Последним, прикрывая отход дружины, шел со своими воями князь Всеволод. Уже стоя на берегу Каялы, Игорь оглянулся и увидел, что без посторонней помощи полк Всеволода обречен – уж больно много половецких всадников кружили вокруг них.
– Держись, братка!
С этими словами Игорь устремился на выручку Всеволоду. Не раздумывая ни секунды, вслед за своим князем бросились и дружинники его полка. В короткой и жестокой схватке им удалось отбросить поганых и дать возможность русским полкам перестроиться. Но передышка была недолгой, и когда половцы вновь пошли в атаку, не выдержали ковуи, которые прикрывали правое крыло дружины русичей. Они стали беспорядочно отступать, смешав ряды стоящих за ними полков Всеволода и Игоря.
Сбросив с себя шлем, чтобы его легче было узнать, Новгород-Северский князь бросился наперерез отступающим ковуям.
– Стоять, песье отродье! Держать оборону!
Узнали князя и половцы. Сразу несколько лучников натянули тетиву своих луков, и каленые стрелы ударили в железные пластины его панциря. Одна из них угодила в левую руку. Словно почуяв запах крови, Чилбук, воин из орды хана Гзака, ринулся к раненому князю. Последнее, что увидел Игорь, было то, как падает выбитый из седла копьем половецким его брат Всеволод.
… Проснувшись, Игорь долго лежал с открытыми глазами, прислушиваясь к каждому шороху за войлочным пологом юрты[45]. Этой ночью князь решился бежать из половецкого плена. Где же Лавр?
Почти год назад на берегах степной реки Каялы полегла под стрелами и саблями половецкими его дружина. Многие его побратимы попали в плен. Среди них были и его сын Владимир, брат Всеволод, племянник Святослав. В качестве награды за проявленную в бою смелость и храбрость их передали в разные половецкие орды. Игорь остался в вежах Чилбука близ речки Волчьей, Владимир перешел к Упте из Улашевичей, Всеволод к Роману Гзаку, а Святослав к Елдечукам из Вобурчевичей.

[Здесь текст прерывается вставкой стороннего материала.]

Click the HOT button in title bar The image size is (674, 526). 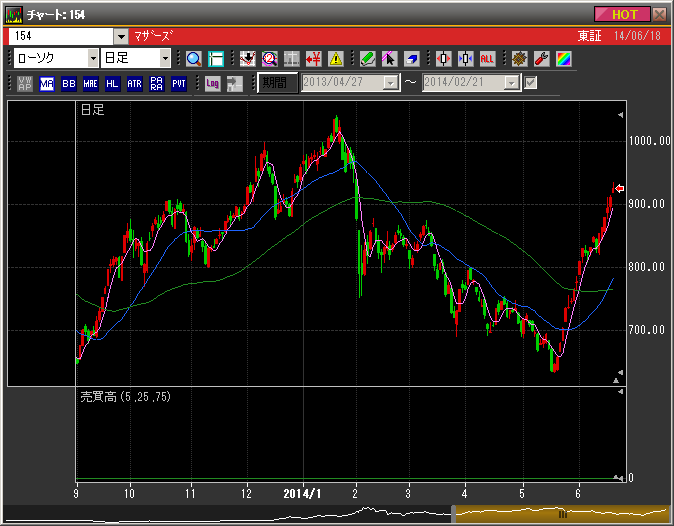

После битвы Игорь со своим сватом Кончаком не встречался, хотя помнит, что какой-то знатный половец в шлеме с маской-забралом, скрывающим лицо, подходил к нему и долго смотрел на поверженного князя. Что-то в глазах, сверкнувших из-под маски, показалось Игорю знакомым, но потом сознание князя помутилось и больше он ничего не помнил.
Прошло месяца три, когда рана на руке у князя стала понемногу затягиваться и ему разрешили выходить на берег реки. Правда, следом за ним постоянно ходило три воина. «Прислуга уважаемому человеку», – назвал их хитро улыбающийся Чилбук, но всем был понятно, что такую дорогую добычу он без присмотра не оставит. В одну из таких прогулок Игорь увидел всадника, неспешно направляющегося из половецкого стана в его сторону. Тот еще находился на приличном расстоянии от берега, но князь уже узнал знакомую фигуру и черты лица своего побратима. От волнения у Игоря пересохло во рту. Ему стало так жарко, что, наклонившись к мутному потоку реки, он ладонью зачерпнул воды и плеснул себе в лицо.
Спешившись, Кончак Атракович ласково похлопал по крупу своего коня, и тот, скосив глаз на хозяина, тут же потянулся влажными губами к траве. Хан подошел к Игорю и сел рядом с ним, привычно поджав под себя ноги. Игорь отвел взгляд, но Кончак, казалось, не обращал на него никакого внимания. Покачиваясь в разные стороны, он долго смотрел на протекающие мимо них воды Половецкой реки[46].
– Знаешь, кунак, – наконец произнес он, не глядя в сторону Игоря. – Если бы это случилось раньше, когда мы с тобой были молодыми и глупыми, тебя уже не было бы в живых, а моя сабля умылась бы твоей кровью. Я разговаривал с твоим сыном. Владимир мне рассказал, как все было, и я ему верю. Чем он отличается от нас в молодости? Ничем. Такой же горячий и жаждущий славы, как и его отец. Я его понимаю, как воин. А безрассудство, оно с годами уйдет. Это Гзак не его обманул, это он нас с тобой обманул. Обвел вокруг пальца, как детей малых. Чилбук его человек, но я с ним договорился и забираю тебя к себе под мое слово. Пойдем, брат, будем петь песню жизни дальше. А какой она будет – веселой или грустной, это уж нашим Богам решать.